Increased body mass index is negatively associated with ovarian reserve as measured by anti-Müllerian hormone in patients with polycystic ovarian syndrome.

Anti-Müllerian hormone (AMH) is commonly used as a marker of ovarian reserve. Although obesity is associated with decreased fertility, the relationship between body mass index (BMI) and AMH remains uncertain, hindering the accurate interpretation of AMH. We sought to assess the relationship between serum AMH and BMI in patients with and without polycystic ovarian syndrome (PCOS). This study analysed 500 patients at a single centre between 2020 and 2021. Patients were divided into cohorts: those with BMI <40 kg/m2 and those with BMI >40 kg/m2. Patients with and without PCOS were included. Chi-square tests, Fisher's exact tests, multiple linear regression analysis and independent t-tests were performed as appropriate. In the general study population, serum AMH was not significantly different in the BMI >40 kg/m2 group compared to the BMI <40 kg/m2 group (4.3 ± 5.6 vs. 4.3 ± 5.6, p = .35). Patient ages between these two groups differed, with an average age of 35.4 ± 5.4 years in the BMI <40 kg/m2 group and 33.7 ± 5.4 years in the BMI <40 kg/m2 group (p = .031).

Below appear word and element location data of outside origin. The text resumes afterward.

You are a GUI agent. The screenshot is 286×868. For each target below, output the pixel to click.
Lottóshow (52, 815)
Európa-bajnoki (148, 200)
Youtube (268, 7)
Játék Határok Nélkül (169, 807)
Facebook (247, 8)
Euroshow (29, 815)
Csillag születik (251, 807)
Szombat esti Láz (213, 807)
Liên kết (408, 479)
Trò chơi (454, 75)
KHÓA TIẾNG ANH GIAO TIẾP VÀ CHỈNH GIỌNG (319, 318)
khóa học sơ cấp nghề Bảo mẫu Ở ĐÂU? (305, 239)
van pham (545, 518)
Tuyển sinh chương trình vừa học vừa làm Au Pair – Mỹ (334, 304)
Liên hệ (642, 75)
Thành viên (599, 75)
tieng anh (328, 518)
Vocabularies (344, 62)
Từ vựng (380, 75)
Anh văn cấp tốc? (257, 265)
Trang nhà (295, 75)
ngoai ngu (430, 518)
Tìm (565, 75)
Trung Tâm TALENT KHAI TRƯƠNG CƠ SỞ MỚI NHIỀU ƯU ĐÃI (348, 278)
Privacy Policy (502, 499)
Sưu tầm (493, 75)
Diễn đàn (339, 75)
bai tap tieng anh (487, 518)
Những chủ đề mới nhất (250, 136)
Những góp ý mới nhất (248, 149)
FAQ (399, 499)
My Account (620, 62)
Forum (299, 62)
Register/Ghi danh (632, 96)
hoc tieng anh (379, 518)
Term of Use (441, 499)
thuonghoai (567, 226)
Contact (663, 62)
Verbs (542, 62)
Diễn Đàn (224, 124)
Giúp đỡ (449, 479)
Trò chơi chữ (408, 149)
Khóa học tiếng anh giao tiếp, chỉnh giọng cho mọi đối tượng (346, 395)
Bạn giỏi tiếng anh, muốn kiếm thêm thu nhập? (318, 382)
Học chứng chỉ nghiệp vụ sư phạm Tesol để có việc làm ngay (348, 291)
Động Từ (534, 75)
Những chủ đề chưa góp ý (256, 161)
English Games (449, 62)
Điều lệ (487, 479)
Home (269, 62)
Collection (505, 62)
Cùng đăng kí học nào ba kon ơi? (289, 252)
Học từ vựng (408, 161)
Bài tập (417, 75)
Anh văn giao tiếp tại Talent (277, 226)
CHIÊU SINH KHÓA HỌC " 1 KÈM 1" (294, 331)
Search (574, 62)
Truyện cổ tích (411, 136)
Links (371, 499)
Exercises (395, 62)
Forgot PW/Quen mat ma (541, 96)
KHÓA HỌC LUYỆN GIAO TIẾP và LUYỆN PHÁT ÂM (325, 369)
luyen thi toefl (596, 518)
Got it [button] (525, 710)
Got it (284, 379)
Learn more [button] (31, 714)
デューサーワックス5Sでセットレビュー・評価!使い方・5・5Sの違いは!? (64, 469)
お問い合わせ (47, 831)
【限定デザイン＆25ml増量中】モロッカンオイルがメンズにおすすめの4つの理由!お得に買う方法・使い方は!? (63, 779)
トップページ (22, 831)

Our multivariate regression analysis, which adjusted for age, demonstrated a significant interaction effect between BMI and PCOS diagnosis, indicating that the relationship between BMI and AMH is dependent on PCOS status (ß = -.03, 95% confidence interval [CI]: -0.05, 0.00, p = .044). In patients without PCOS, we found a non-significant relationship between AMH and BMI (ß = .00, 95% CI -0.01, 0.01, p = .7); however, in patients with PCOS, AMH significantly decreased as BMI increased (ß = -.03, 95% CI -0.06, 0.00, p = .034). BMI has an inverse association with AMH levels in patients with PCOS, indicating a need for future research to determine if that interaction represents a clinically significant negative effect on reproductive function.